> EXERCISE INSTRUCTIONS:
Rewrite the entries, replacing each "Instruction" with "Directive" and leaving everything else unchanged.

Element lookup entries
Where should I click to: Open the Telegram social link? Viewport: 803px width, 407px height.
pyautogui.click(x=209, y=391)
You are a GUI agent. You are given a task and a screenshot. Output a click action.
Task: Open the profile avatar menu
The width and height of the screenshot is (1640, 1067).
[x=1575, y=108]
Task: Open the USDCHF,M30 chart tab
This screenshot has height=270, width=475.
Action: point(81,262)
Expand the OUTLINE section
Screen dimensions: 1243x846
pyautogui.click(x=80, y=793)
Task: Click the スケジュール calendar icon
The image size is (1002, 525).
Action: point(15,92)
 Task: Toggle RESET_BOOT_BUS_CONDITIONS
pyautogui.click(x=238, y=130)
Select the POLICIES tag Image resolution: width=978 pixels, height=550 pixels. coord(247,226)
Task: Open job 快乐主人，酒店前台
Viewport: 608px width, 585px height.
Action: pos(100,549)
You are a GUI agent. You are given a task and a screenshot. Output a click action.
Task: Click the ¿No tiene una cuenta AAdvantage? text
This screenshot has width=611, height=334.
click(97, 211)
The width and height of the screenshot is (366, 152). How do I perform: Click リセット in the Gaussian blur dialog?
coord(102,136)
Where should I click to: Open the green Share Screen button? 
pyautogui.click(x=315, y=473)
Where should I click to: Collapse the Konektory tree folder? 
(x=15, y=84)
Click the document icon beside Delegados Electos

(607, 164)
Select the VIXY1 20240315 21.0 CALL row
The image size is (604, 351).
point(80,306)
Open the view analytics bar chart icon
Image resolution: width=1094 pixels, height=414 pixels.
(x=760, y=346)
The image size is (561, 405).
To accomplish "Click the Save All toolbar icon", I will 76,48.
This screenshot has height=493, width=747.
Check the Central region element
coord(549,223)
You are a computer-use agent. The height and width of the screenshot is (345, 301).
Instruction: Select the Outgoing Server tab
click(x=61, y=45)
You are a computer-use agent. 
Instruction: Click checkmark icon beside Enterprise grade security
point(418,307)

> COMPLETE OUTPUT:
Where should I click to: Open the Telegram social link? Viewport: 803px width, 407px height.
pyautogui.click(x=209, y=391)
You are a GUI agent. You are given a task and a screenshot. Output a click action.
Task: Open the profile avatar menu
The width and height of the screenshot is (1640, 1067).
[x=1575, y=108]
Task: Open the USDCHF,M30 chart tab
This screenshot has height=270, width=475.
Action: point(81,262)
Expand the OUTLINE section
Screen dimensions: 1243x846
pyautogui.click(x=80, y=793)
Task: Click the スケジュール calendar icon
The image size is (1002, 525).
Action: point(15,92)
 Task: Toggle RESET_BOOT_BUS_CONDITIONS
pyautogui.click(x=238, y=130)
Select the POLICIES tag Image resolution: width=978 pixels, height=550 pixels. coord(247,226)
Task: Open job 快乐主人，酒店前台
Viewport: 608px width, 585px height.
Action: pos(100,549)
You are a GUI agent. You are given a task and a screenshot. Output a click action.
Task: Click the ¿No tiene una cuenta AAdvantage? text
This screenshot has width=611, height=334.
click(97, 211)
The width and height of the screenshot is (366, 152). How do I perform: Click リセット in the Gaussian blur dialog?
coord(102,136)
Where should I click to: Open the green Share Screen button? 
pyautogui.click(x=315, y=473)
Where should I click to: Collapse the Konektory tree folder? 
(x=15, y=84)
Click the document icon beside Delegados Electos

(607, 164)
Select the VIXY1 20240315 21.0 CALL row
The image size is (604, 351).
point(80,306)
Open the view analytics bar chart icon
Image resolution: width=1094 pixels, height=414 pixels.
(x=760, y=346)
The image size is (561, 405).
To accomplish "Click the Save All toolbar icon", I will 76,48.
This screenshot has height=493, width=747.
Check the Central region element
coord(549,223)
You are a computer-use agent. The height and width of the screenshot is (345, 301).
Directive: Select the Outgoing Server tab
click(x=61, y=45)
You are a computer-use agent. 
Directive: Click checkmark icon beside Enterprise grade security
point(418,307)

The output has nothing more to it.